> **OBJECTIVES**:
(1) According to the text on Mini Harbison cheese, what did the original full-sized Harbison win at the American Cheese Society in 2018?
(2) From the text on Mini Harbison cheese, write out the part that opens with the words containing "Mini Harbison by" and closes with "delicious paste inside.".
(3) Extend the text about Jasper Hill's Mini Harbison cheese, picking up after its final sentence.

> **PAGE TEXT**:

--

Mini Harbison by Jasper Hill

Let’s start with the cute-as-a-button bloomy round of Mini Harrison that’s wrapped in spruce bark, another pitch-perfect creation from Jasper Hill. (If you’ve been with us awhile, for The Grate Outdoors, Hillside Picnic, Savory Winter, Vermont in the Raw, and Honey Honey Honey, you’ll know that only good things come from Jasper Hill.) The original full-sized Harbison won best in show at the American Cheese Society in 2018 and Best American Cheese at the World Cheese Awards in 2015 and 2016. This is the same cheese but just, you know, smaller. Harbison is a Brie-style cheese, thick and creamy, with a woodsy note from the spruce wrapper. The rind will be a little funkier, but if you’re not into the stinky stuff, you can just remove it, there's still plenty of delicious paste inside.

Jasper Hill's Mini Harbison with Okina's Savory Cheese Biscuits

Depending on the age of this little guy, you’ll get different textures and flavors. At 5-7 weeks, it’s firm enough to peel off the spruce and cut into wedges. At 8-10 weeks, I’ll be squishier and you may be able to still peel off the spruce without it losing its form, and some mushroom and cruciferous flavors will start to develop. At 10-12 weeks the texture is much softer and you’ll need to keep the spruce wrapper on it unless you want it to pour all over your cheeseboard. At this later age, you can cut the top off and use it just like a spreadable or droppable cheese (bonus: throw it in the oven or air fryer to make it really soft and melty). If you want to see how this gem came to be, then check out this 4-minute video from Jasper Hill showing how it’s made. And in this month's podcast episode, Curdbox founder Jenn Mason talks about the time she went to Jasper Hill and got to wrap a Harbison in spruce herself!

--

> **RECORDS**:

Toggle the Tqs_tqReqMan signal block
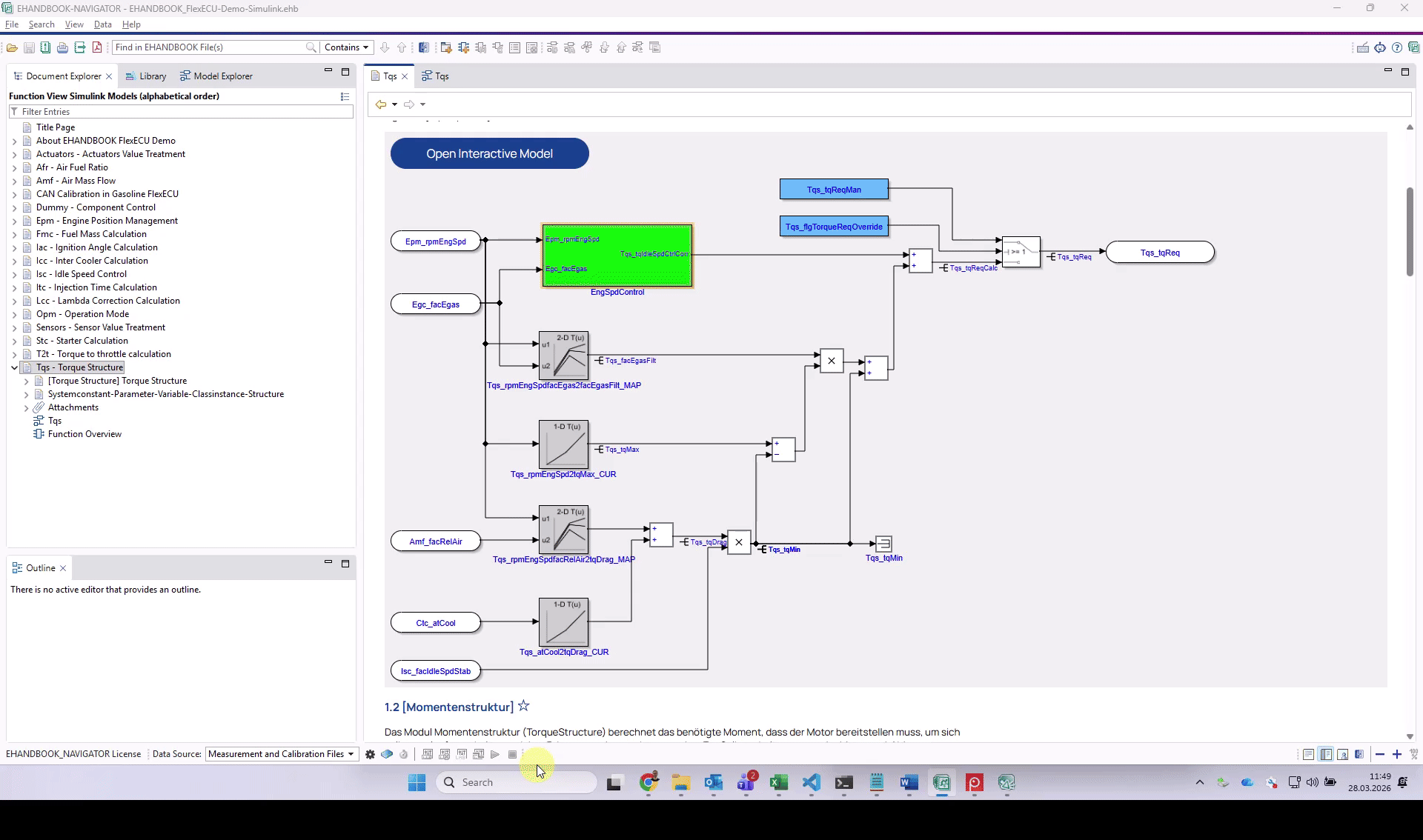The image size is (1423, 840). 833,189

--

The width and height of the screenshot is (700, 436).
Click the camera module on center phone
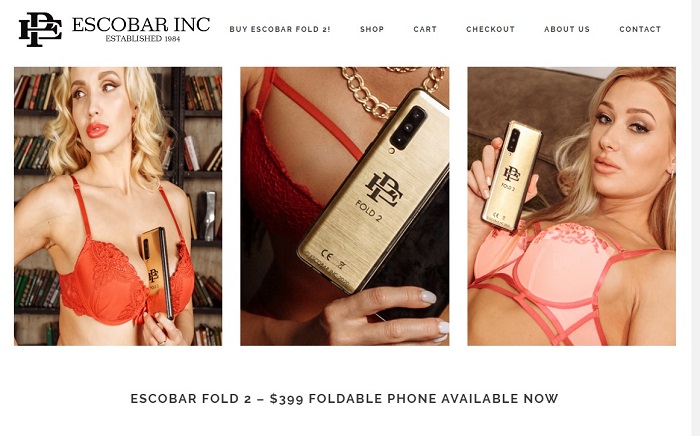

--

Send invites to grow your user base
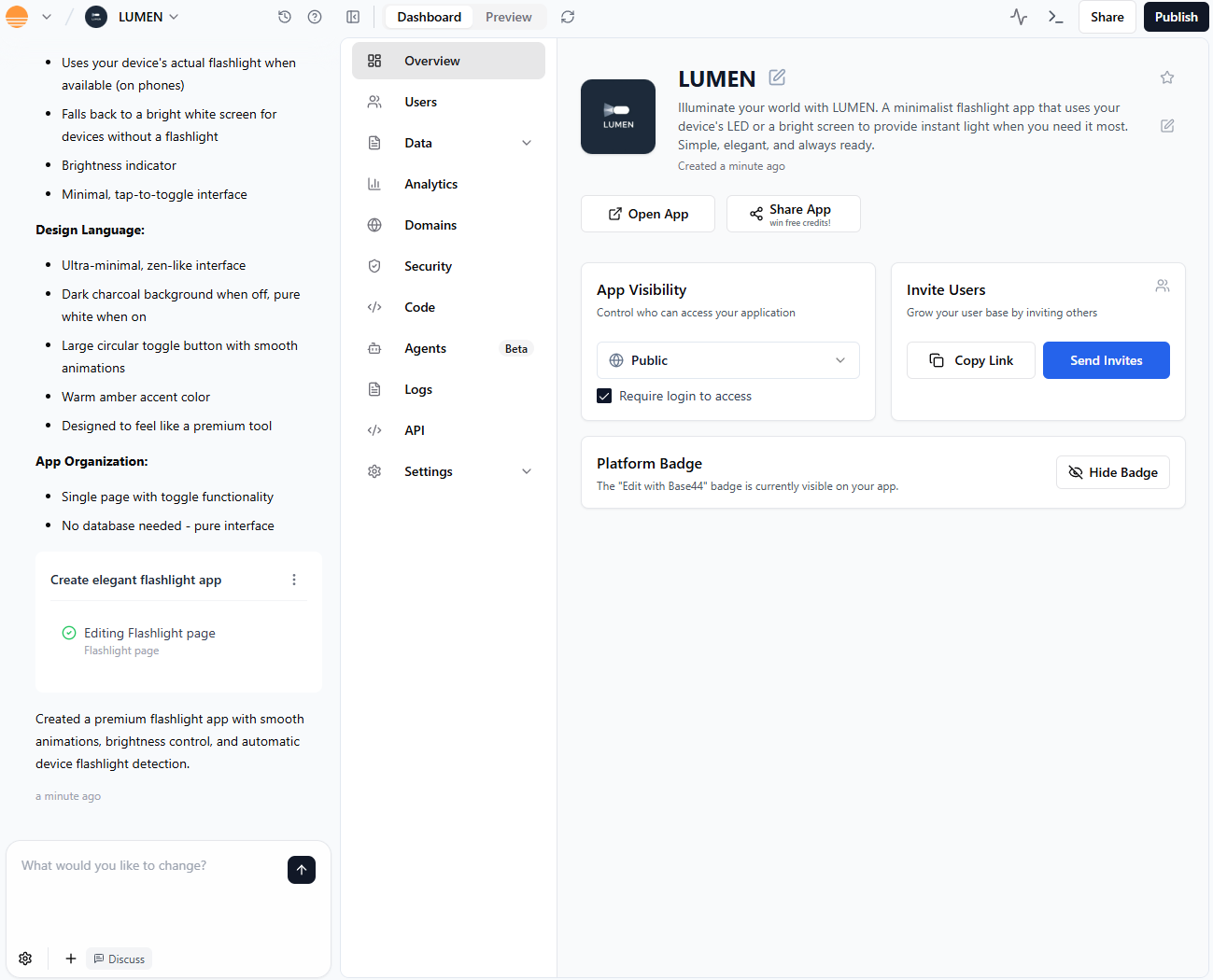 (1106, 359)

--

> **ANSWERS BY TASK**:
(1) Best in show.

(2)
Mini Harbison by Jasper Hill

Let’s start with the cute-as-a-button bloomy round of Mini Harrison that’s wrapped in spruce bark, another pitch-perfect creation from Jasper Hill. (If you’ve been with us awhile, for The Grate Outdoors, Hillside Picnic, Savory Winter, Vermont in the Raw, and Honey Honey Honey, you’ll know that only good things come from Jasper Hill.) The original full-sized Harbison won best in show at the American Cheese Society in 2018 and Best American Cheese at the World Cheese Awards in 2015 and 2016. This is the same cheese but just, you know, smaller. Harbison is a Brie-style cheese, thick and creamy, with a woodsy note from the spruce wrapper. The rind will be a little funkier, but if you’re not into the stinky stuff, you can just remove it, there's still plenty of delicious paste inside.

(3)
The Mini Harbisons in your box are on the older end of the spectrum, so you could basically hold it in one hand and eat with a spoon like a bowl of ice cream. But make sure to let it come to room temperature, so you can really revel in its  perfectly soft texture. We specifically chose the Okina crackers as the ideal vehicle for this gooey guy, but you could also just dip another one of these cheeses into this cheese—why not?!

Cabot Clothbound Cheddar from The Cellars at Jasper Hill

And now for something completely different, let’s go to the Cabot Clothbound Cheddar. Unlike the Harbison, which is made at Jasper Hill from the milk of their own cows, this superlative cheddar is made by the Cabot Cooperative of Vermont. Cabot wanted to expand into the artisanal sector, so they send in their 32-lb wheels of freshly molded cheddar to undergo affinage (aging) at the Jasper Hill Cellars.

Now, let’s talk about that word “clothbound”. Unlike most cheddar, which is coated in wax, clothbound cheddar means that the wheels are literally bound up in cloth. Because cloth is more porous than wax, this allows some of the moisture to evaporate, leading to a crumblier texture with a more concentrated flavor. Clothbound cheeses tend to be more finicky to make than wax-rind, so it often means they are from small-scale producers who use higher quality milk—so you can be assured that this really is the good stuff.  Complex and savory, it's got a slight lactic tang and almost caramel-like notes that you might more likely associate with an aged gouda. As a friendly and flexible cheese, it’s great for nibbling, cooking, and pairing. The drier texture means it crumbles readily, so it’s perfect for nugetting (basically crumbling into bite-sized bits). But don't be fooled into thinking this cheddar tastes dry—it still melts in the mouth. Cheddars go great with apples, so if you have any apples or cider lying around, we encourage you to pair it together.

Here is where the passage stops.